Album · 2005 · 13 Songs. Heaven Is for Easy Girls.

The Deadly Snakes shed their garage rock skins on the very impressive Porcella, their fourth album. The rest of the record explores very melodic pop ("Gore Veil"), off-kilter acoustic blues gospel ("Let It All Go"), dramatic orchestral pop ("200 Hundred Nautical Miles"), art-damaged balladry ("High Prices Going Down," "A Bird in the Hand "), and nocturnal blue-eyed soul ("So Young & So Cruel") with a heart full of soul and a razor-sharp sound.

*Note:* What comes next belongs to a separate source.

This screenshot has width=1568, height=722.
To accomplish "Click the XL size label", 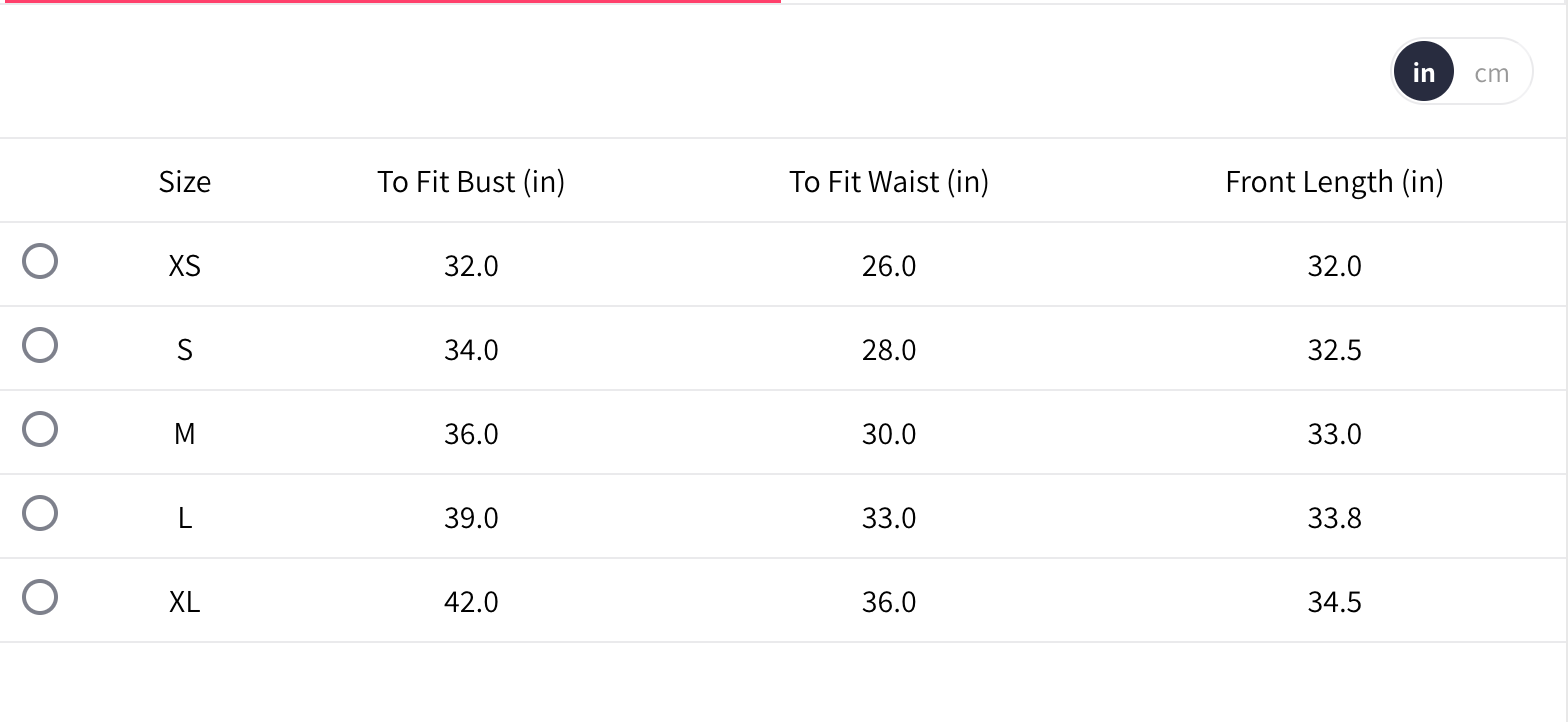I will click(185, 602).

The Deadly Snakes were a Canadian indie rock band influenced by garage rock, folk rock, and early R&B. Formed in Toronto in 1996, the band's final line-up consisted of André Ethier on vocals and guitars, Matthew Carlson on guitar, trumpet and bass, Chad Ross on guitar, bass and mandolin, Jeremi Madsen on guitar, bass, saxophone and percussion, Max McCabe-Lokos (using the stage name Age of Danger) on piano, organ and percussion, and Andrew "Gunn" Moszynski on guitar and drums

Is Porcella the best album by The Deadly Snakes? BestEverAlbums. com brings together thousands of 'greatest ever album' charts and calculates an overall ranking. This album At A Glance. Porcella by The Deadly Snakes (2005) Release date: 2005-09-27 Overall rank: 41,480th. Accolades: Top albums of 2005 (1,052nd). Top albums of the 2000s (10,001st). Best albums of all time (41,480th).

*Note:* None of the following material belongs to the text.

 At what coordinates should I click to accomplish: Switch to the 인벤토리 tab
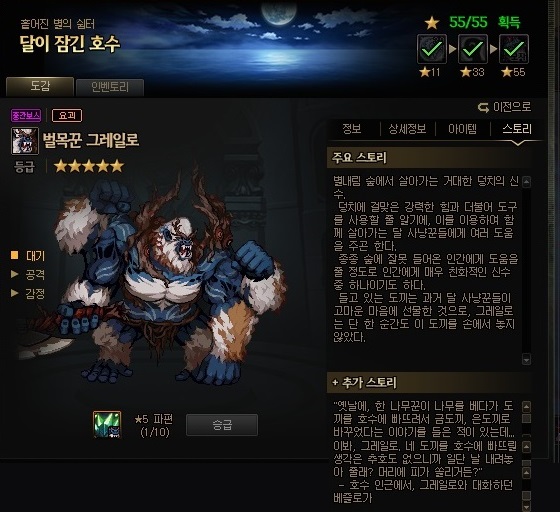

Definitely, the Deadly Snakes are a changed band. It's almost been a decade since they were hatched in the basements and donut shops of Toronto's west side. They aren't teenagers anymore but somehow they've managed to sustain their raucous essence. Along with that youthful abandon, on their new classic, they actually embrace their ageing process as well (unlike some of their heroes - sorry Keith). Their latest album is just as raw as anything they've put to wax, but this meat is seasoned with foreign salts. Porcella is seared with defied expectations, but still pangs.